▶ WRITTEN INSTRUCTION 1: Using the simulation ensemble text, state whether each statement below agrees with it. Answer yes or no, and quote the deciding words of the text. (a) The indicator status is 1 when all the simulations complete without error. (b) By default, only a subset of the data variables is selected for reading. (c) The ensemble includes simulation data for ten different values of ToothFaultGain.
▶ WRITTEN INSTRUCTION 2: According to the simulation ensemble text, what does the simulationEnsembleDatastore command use the name stored in PMSignalLogName for?

Specify a location for the generated data. For this example, save the data to a folder called Data within your current folder. The indicator status is 1 (true) if all the simulations complete without error.

mkdir Data
location = fullfile(pwd,'Data');
[status,E] = generateSimulationEnsemble(simin,location);
[05-Sep-2024 18:49:28] Running simulations...
[05-Sep-2024 18:49:33] Completed 1 of 5 simulation runs
[05-Sep-2024 18:49:35] Completed 2 of 5 simulation runs
[05-Sep-2024 18:49:37] Completed 3 of 5 simulation runs
[05-Sep-2024 18:49:39] Completed 4 of 5 simulation runs
[05-Sep-2024 18:49:42] Completed 5 of 5 simulation runs

Inside the Data folder, examine one of the files. Each file is a MAT file containing the following MATLAB® variables:

  • SimulationInput — The Simulink.SimulationInput object that was used to configure the model for generating the data in the file. You can use this to extract information about the conditions (such as faulty or healthy) under which this simulation was run.

  • logsout — A Dataset object containing all the data that the Simulink model is configured to log.

  • PMSignalLogName — The name of the variable that contains the logged data ('logsout' in this example). The simulationEnsembleDatastore command uses this name to parse the data in the file.

  • SimulationMetadata — Other information about the simulation that generated the data logged in the file.

Now you can create the simulation ensemble datastore using the generated data. The resulting simulationEnsembleDatastore object points to the generated data. The object lists the data variables in the ensemble, and by default all the variables are selected for reading. Examine the DataVariables and SelectedVariables properties of the ensemble to confirm these designations.

ensemble = simulationEnsembleDatastore(location)
ensemble = 
  simulationEnsembleDatastore with properties:

           DataVariables: [4x1 string]
    IndependentVariables: [0x0 string]
      ConditionVariables: [0x0 string]
       SelectedVariables: [4x1 string]
                ReadSize: 1
              NumMembers: 5
          LastMemberRead: [0x0 string]
                   Files: [5x1 string]

ensemble.DataVariables
ans = 4x1 string
    "SimulationInput"
    "SimulationMetadata"
    "Tacho"
    "Vibration"

ensemble.SelectedVariables
ans = 4x1 string
    "SimulationInput"
    "SimulationMetadata"
    "Tacho"
    "Vibration"

You can now use ensemble to read and analyze the generated data in the ensemble datastore. See simulationEnsembleDatastore for more information.

In general, you use the read command to extract data from a simulationEnsembleDatastore object into the MATLAB® workspace. Often, your ensemble contains more variables than you need to use for a particular analysis. Use the SelectedVariables property of the simulationEnsembleDatastore object to select a subset of variables for reading.

For this example, use the following code to create a simulationEnsembleDatastore object using data previously generated by running a Simulink® model at a various fault values (See generateSimulationEnsemble.). The ensemble includes simulation data for five different values of a model parameter, ToothFaultGain. Because of the volume of data, the unzip operation takes a few minutes.

unzip simEnsData.zip  % extract compressed files
ensemble = simulationEnsembleDatastore(pwd,'logsout')

▶ PROVIDED DATA:
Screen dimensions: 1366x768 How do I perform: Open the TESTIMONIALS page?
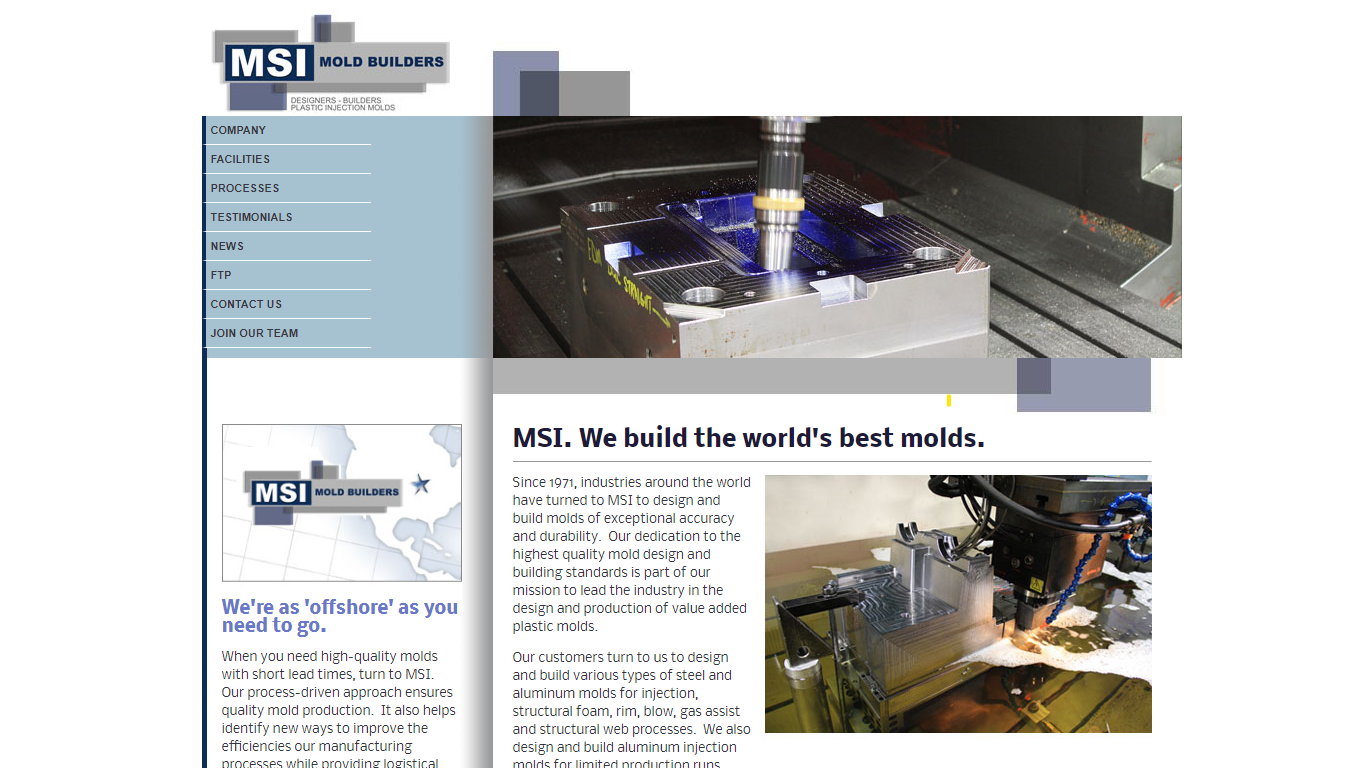(x=251, y=217)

▶ FINAL RESULT 1:
(a) Yes: "The indicator status is 1 (true) if all the simulations complete without error."
(b) No: "by default all the variables are selected for reading."
(c) No: "The ensemble includes simulation data for five different values of a model parameter, ToothFaultGain."

▶ FINAL RESULT 2: It uses this name to parse the data in the file.